O que é indubitavelmente mais difícil é acertar o equilíbrio entre os ingredientes mencionados, ele diz: “Os perfumes têm uma arquitetura —eles têm uma nota de topo ou nota de cabeça, uma nota do meio ou nota de coração, e uma nota de base ou nota de alma. A composição precisa estar equilibrada.”
Ele não se surpreende que eu tenha achado a versão da Eden do Shalimar desagradável, muito alcoólica e pungente. A fragrância faz parte de um grupo de perfumes conhecidos como sulfúreos, que são pesados e geralmente deixam um forte rastro. Isso é causado pelos ingredientes na nota de alma: elementos fortes como incenso, castóreo e almíscar. Esses elementos mantêm o perfume unido, mas em inspirados eles também podem facilmente desequilibrá-lo.
Stamelman duvida que essas marcas possam se dar ao luxo de usar os mesmos ingredientes que as fragrâncias de alto padrão usam, dado os baixos preços de varejo dos produtos. Isso pode influenciar seu equilíbrio olfativo e durabilidade. O concentrado desenvolvido a partir da raiz de íris, conhecido como absoluto de raiz de íris, por exemplo, leva de quatro a cinco anos para se desenvolver. Meia tonelada de raiz de íris produz um quilo do absoluto, que em um momento foi vendido por cerca de US$ 65 mil (R$ 372,1 mil), de acordo com Stamelman.
Os melhores ingredientes sintéticos, que agora são comumente usados em fragrâncias de luxo, também são caros e geralmente patenteados pelas grandes empresas químicas que os criam, como International Flavors & Fragrances, Firmenich e Givaudan.

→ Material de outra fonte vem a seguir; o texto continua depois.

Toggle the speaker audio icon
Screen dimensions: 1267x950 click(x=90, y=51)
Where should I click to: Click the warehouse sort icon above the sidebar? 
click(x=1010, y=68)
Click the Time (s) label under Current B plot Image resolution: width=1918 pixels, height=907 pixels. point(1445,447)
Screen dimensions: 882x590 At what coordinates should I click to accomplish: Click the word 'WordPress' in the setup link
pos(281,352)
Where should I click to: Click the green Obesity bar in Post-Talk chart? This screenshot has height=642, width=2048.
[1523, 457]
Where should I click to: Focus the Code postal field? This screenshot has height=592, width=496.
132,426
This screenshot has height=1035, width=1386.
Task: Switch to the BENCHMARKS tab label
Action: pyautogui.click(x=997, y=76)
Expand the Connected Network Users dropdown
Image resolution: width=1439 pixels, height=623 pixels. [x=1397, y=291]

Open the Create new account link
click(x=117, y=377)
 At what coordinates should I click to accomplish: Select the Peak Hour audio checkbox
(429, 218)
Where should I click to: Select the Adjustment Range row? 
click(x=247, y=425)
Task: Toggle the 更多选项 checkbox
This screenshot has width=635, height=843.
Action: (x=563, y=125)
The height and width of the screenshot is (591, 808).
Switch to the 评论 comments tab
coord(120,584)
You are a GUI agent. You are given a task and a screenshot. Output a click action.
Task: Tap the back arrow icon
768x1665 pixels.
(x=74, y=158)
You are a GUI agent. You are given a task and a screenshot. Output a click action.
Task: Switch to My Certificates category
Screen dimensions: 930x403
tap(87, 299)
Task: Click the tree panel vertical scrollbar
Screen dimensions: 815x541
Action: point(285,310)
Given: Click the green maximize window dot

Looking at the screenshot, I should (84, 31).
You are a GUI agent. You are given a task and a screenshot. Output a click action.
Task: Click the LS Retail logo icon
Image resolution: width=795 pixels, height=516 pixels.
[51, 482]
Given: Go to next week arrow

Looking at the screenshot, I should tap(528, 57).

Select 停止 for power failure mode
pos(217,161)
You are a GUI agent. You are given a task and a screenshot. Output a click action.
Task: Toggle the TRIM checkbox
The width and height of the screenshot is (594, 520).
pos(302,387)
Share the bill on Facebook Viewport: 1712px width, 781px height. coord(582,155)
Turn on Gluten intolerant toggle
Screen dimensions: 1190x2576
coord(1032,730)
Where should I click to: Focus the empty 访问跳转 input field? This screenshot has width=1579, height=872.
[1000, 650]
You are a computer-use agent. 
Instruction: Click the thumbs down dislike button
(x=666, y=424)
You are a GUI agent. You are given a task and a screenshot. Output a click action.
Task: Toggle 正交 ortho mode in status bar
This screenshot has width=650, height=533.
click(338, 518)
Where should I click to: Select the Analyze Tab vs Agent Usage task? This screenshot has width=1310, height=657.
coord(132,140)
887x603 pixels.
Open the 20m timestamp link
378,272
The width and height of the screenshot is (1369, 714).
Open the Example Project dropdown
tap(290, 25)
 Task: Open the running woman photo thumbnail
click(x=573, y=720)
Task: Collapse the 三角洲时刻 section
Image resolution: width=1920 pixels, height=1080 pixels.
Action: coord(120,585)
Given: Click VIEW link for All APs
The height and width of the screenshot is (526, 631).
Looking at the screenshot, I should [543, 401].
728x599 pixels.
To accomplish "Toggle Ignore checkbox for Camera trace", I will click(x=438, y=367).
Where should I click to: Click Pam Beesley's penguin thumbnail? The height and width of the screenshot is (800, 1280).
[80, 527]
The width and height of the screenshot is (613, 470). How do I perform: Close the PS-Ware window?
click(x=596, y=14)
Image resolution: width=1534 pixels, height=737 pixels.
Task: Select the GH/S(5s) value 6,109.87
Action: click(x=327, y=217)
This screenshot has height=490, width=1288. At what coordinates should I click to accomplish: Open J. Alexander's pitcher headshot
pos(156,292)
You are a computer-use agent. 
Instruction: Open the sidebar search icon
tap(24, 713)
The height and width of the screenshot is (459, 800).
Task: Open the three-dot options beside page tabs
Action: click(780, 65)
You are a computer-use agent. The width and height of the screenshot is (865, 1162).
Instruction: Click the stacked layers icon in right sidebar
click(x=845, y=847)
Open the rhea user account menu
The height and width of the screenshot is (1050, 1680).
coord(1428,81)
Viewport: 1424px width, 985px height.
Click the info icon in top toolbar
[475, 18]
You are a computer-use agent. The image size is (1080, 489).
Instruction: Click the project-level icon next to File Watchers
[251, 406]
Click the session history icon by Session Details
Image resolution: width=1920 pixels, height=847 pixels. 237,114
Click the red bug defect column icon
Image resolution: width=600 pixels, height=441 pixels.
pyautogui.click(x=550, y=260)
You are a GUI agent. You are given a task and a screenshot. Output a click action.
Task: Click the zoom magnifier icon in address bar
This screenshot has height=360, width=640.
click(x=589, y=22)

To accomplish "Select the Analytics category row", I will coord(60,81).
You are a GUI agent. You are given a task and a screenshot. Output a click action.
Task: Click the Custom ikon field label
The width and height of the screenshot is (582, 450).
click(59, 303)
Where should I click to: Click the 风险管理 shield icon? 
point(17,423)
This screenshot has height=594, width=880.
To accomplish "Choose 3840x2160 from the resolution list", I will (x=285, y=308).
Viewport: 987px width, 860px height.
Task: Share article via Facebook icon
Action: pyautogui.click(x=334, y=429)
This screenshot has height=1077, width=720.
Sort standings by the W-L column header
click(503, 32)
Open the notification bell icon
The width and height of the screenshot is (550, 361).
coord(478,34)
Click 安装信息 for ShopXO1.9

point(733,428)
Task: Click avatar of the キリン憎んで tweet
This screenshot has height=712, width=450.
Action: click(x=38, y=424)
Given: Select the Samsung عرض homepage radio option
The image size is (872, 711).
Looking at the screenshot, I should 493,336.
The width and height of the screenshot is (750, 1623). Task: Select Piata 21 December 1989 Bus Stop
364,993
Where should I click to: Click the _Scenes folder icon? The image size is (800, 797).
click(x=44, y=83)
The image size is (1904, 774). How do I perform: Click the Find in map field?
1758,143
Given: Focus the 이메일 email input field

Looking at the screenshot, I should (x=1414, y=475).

Apesar da ubiquidade das imitações de fragrâncias, organizações da indústria e até mesmo marcas não parecem excessivamente preocupadas com seu impacto na participação de mercado. “As empresas normalmente são muito rápidas para abordar questões com organizações comerciais. Não recebemos no passado nem agora qualquer pedido de ação a esse respeito”, diz o executivo de uma grande associação de fragrâncias, que só falaria sob condição de anonimato.
As marcas estão muito mais preocupadas com mudanças nas regulamentações. “Muitos perfumistas estão reformulando fragrâncias existentes para aderir a novos padrões. Isso tem um impacto maior no seu balanço do que as fragrâncias inspiradas.”
A suposição amplamente aceita é que os clientes interessados em fragrâncias “inspiradas em” não são os mesmos que compram os perfumes originais de alto padrão. “O mercado de perfumes de luxo em 2023 foi de US$ 12,6 bilhões (R$ 72,1 bi) e estima-se que até 2032 subirá para US$ 20 bilhões (R$ 114,4 bi)”, diz Stamelman. “É um grande mercado. Se os inspirados algum dia vão cortar isso, eu duvido.”
Mas, ele reconhece, “os preços dos perfumes são exorbitantes.”